Posted By: Oatsandbeans
Date Posted: 14 Oct 21 at 7:44am
I agree to try pass, definitely if the wind is shifting a lot. Tacking off could take you exactly wrong place for the next shift coming through. You could end up sailing on two headers.
To pass your options are to either go into high mode ( if you have one). This will clear your air with a bit of hard work. Or you could go into low mode. The advantage of this is it will take you over to where the next shift is coming from.

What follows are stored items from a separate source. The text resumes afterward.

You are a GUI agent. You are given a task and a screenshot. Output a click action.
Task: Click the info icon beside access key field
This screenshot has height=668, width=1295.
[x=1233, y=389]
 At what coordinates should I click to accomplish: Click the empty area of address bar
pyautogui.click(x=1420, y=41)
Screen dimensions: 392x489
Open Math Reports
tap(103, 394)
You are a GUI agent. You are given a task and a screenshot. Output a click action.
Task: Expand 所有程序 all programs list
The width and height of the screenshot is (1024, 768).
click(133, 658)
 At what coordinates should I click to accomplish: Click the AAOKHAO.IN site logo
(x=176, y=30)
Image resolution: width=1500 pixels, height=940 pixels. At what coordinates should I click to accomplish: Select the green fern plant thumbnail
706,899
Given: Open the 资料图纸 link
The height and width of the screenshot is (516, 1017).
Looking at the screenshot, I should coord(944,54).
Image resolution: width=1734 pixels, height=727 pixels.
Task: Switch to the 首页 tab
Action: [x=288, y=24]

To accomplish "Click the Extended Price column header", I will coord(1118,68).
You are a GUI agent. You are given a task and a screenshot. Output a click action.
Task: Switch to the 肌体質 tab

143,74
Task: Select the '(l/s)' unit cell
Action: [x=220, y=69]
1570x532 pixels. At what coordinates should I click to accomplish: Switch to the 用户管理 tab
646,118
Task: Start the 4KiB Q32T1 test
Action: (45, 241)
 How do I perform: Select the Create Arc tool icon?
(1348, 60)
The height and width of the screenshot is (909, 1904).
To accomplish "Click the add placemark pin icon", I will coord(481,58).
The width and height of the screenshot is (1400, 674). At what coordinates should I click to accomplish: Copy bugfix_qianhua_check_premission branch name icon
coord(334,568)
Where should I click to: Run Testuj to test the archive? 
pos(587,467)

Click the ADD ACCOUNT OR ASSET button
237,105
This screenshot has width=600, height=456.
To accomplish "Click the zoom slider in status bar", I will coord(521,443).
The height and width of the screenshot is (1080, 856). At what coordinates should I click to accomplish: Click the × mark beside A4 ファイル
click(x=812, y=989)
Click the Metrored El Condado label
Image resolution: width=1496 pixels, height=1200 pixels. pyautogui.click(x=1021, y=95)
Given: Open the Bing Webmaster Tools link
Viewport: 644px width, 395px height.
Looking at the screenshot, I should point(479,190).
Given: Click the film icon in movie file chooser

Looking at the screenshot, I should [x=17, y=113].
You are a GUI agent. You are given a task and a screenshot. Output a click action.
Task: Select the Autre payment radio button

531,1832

With luck then you will be able to tack and clear the boat ahead


Posted By: iGRF
Date Posted: 14 Oct 21 at 9:34am
Why the dirty air? is it that you're mid fleet or just trees, are there more trees ahead?

Is the tack you're on taking you closest to the mark (regardless wether it's lifting or not if you're sailing away from the next mark your onto a loser.)

If you'r in the fleet and its the best tack then you really have to suck it up and hope some of them tack off or try to use the moment (lifting gust to power low to get your nose ahead of the nearest cover then attempt to harden a lee bow on him/her)

Difficult question too many variables, need to qualify eactly what's going on.

Lived my career by one fundamental, always the tack taking you closest the mark, sail for the buoy ignore everyone.

(Unless of course there are trees and you have to stay in the wind just to move)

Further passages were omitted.